塗舟遠一本正經的胡說八道:「他是你的病人吧,醫者仁心你懂嗎?救人救到底送佛送上西你造嗎?他著涼是好的,要是膝蓋的毛病有後遺症了,你說你行醫的招牌還保得住嗎你?!」
「……」展瑞心想,我他媽就拍個CT,我到底怎麼他了我?!
不過說實話,如果他真的不想來,塗舟遠是怎麼強迫也強迫不來他的。
說到底,他的確有點擔心季芒會生病。
不過這擔心是出於對自己曾看過的病人,還是什麼別的身份,就不好說了。
展瑞敲了敲門。
腦補出著涼后沖了個熱水澡的季芒,裹著浴巾,濕著鬢髮,看上去稍微有點兒虛弱,應該是這樣的沒錯。
結果門一打開,展瑞三觀都碎了。
借著季芒打開了門留出的一條大縫,展瑞看到開著暖氣的室內地板上坐著大概三人,拿著撲克牌也不知在幹嘛,總之玩得正歡是沒錯了。

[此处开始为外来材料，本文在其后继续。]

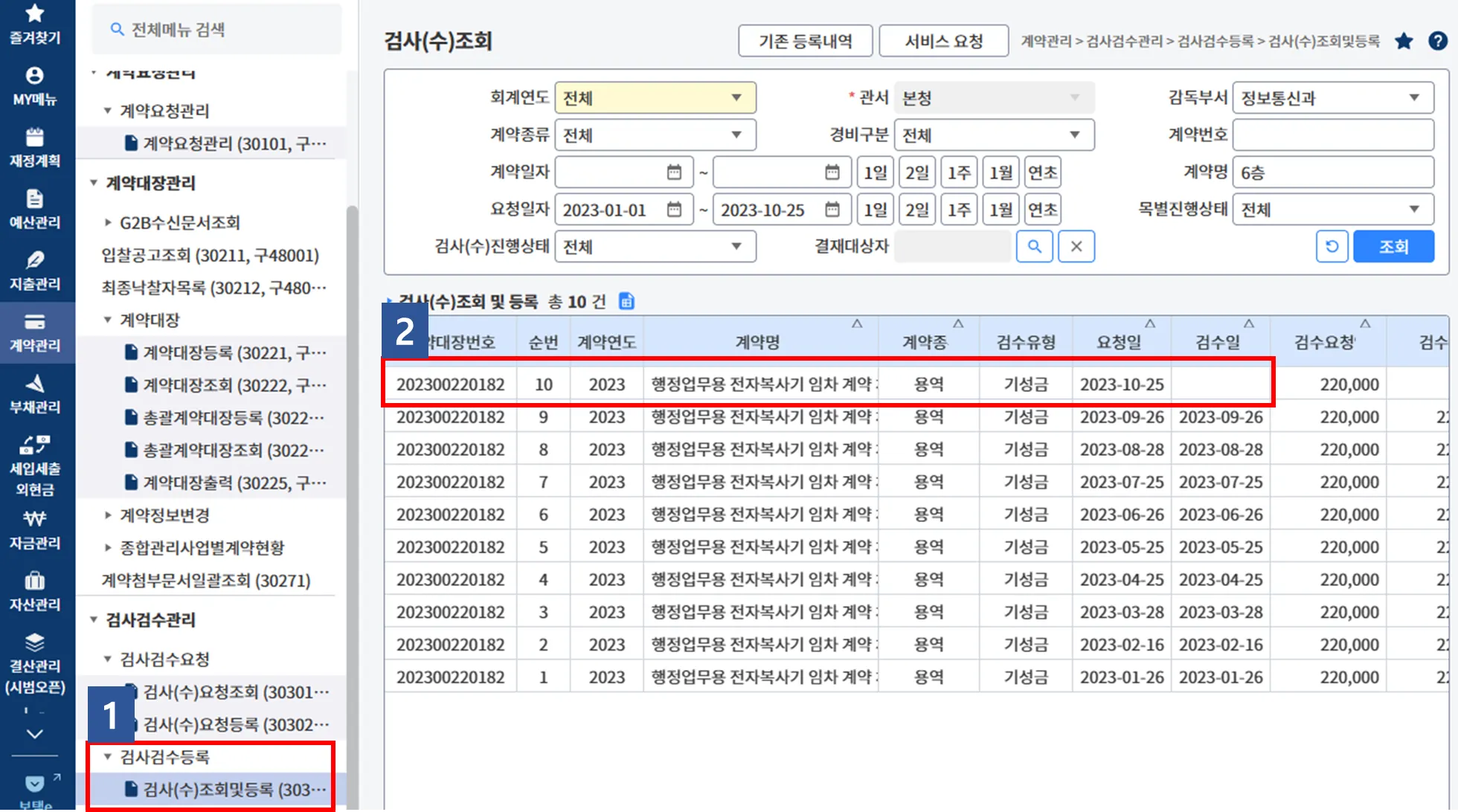Open the help question mark icon
The image size is (1458, 812).
1438,42
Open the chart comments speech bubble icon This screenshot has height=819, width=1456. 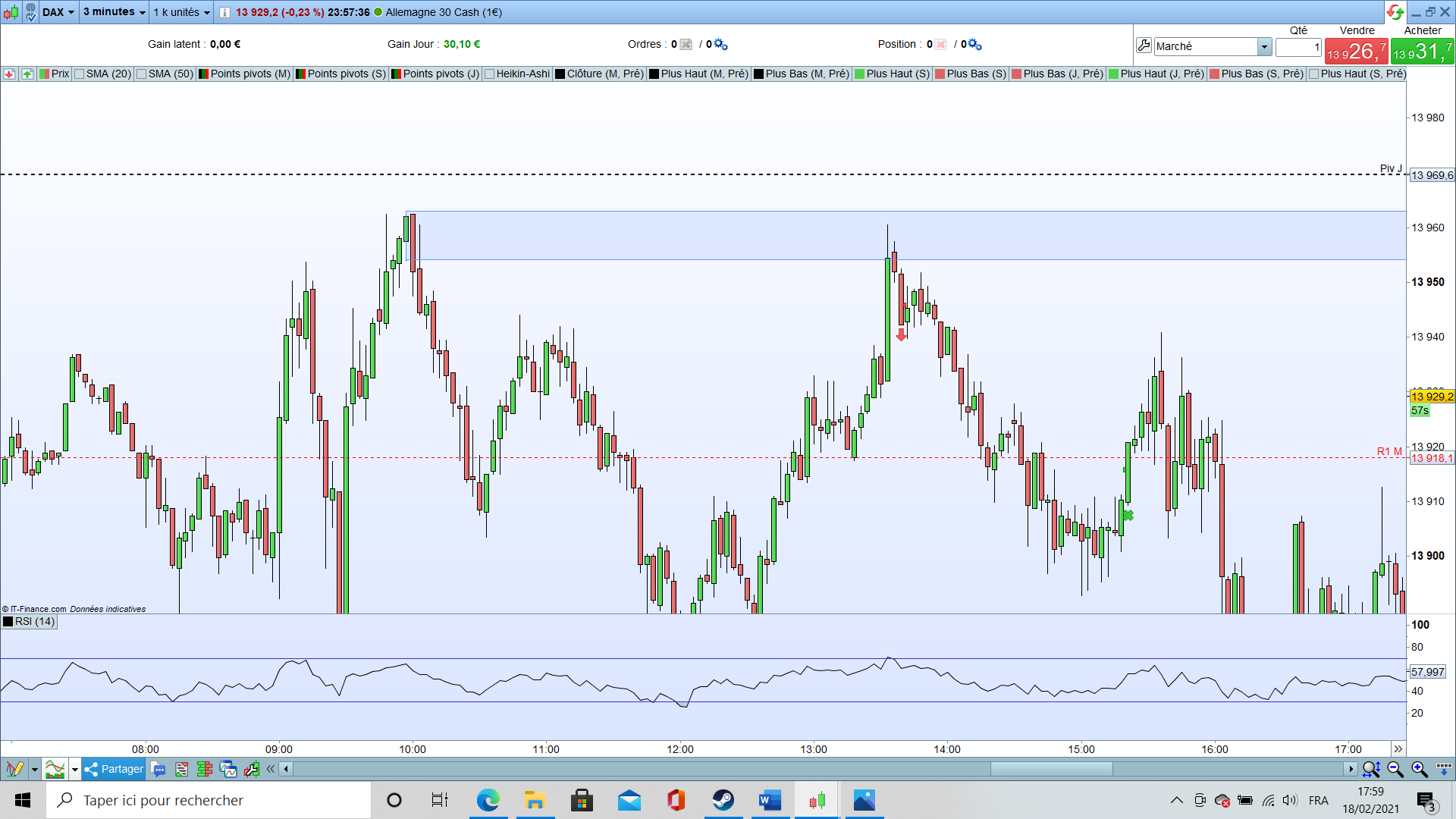click(158, 769)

只見季芒的額頭上頂著個沒畫完的烏龜,他看了看門外的人竟然是展瑞,震驚不已,心想不會真的這麼好心給他送葯來吧。
許佳凌在裡邊催促了聲:「娘子,誰敲的門啊,儂怎麼還不進來?」
剛才季芒把胡桃介紹給江逸和佳佳認識,神經病四人組開創了一種用撲克牌玩的夫妻比拼遊戲,每一局輸的人被其他人在臉上畫烏龜,這一局剛結束,許佳凌跟季芒恰好是夫妻關係。
季芒朝裡邊的人回了句:「夫君,等等我!馬上就來!」
而後,季芒又扭回了頭,一手撐著門邊,語氣很是輕浮地問展瑞:「幹啥啊?」
受寒著涼,身體虛弱,果然他想太多。
不務正業,生活紊亂,這才是真!
氣得展瑞把手上的藥盒往裡一扔,反手就把門給「砰——」的一聲關上。
好死不死的,那藥盒砸到了季芒的腦門上。
「我日你祖宗啊!」季芒捂住腦門,那叫一個憤怒,還他媽的來送葯,那貨是要來砸死他啊?去你媽的,有病吧?!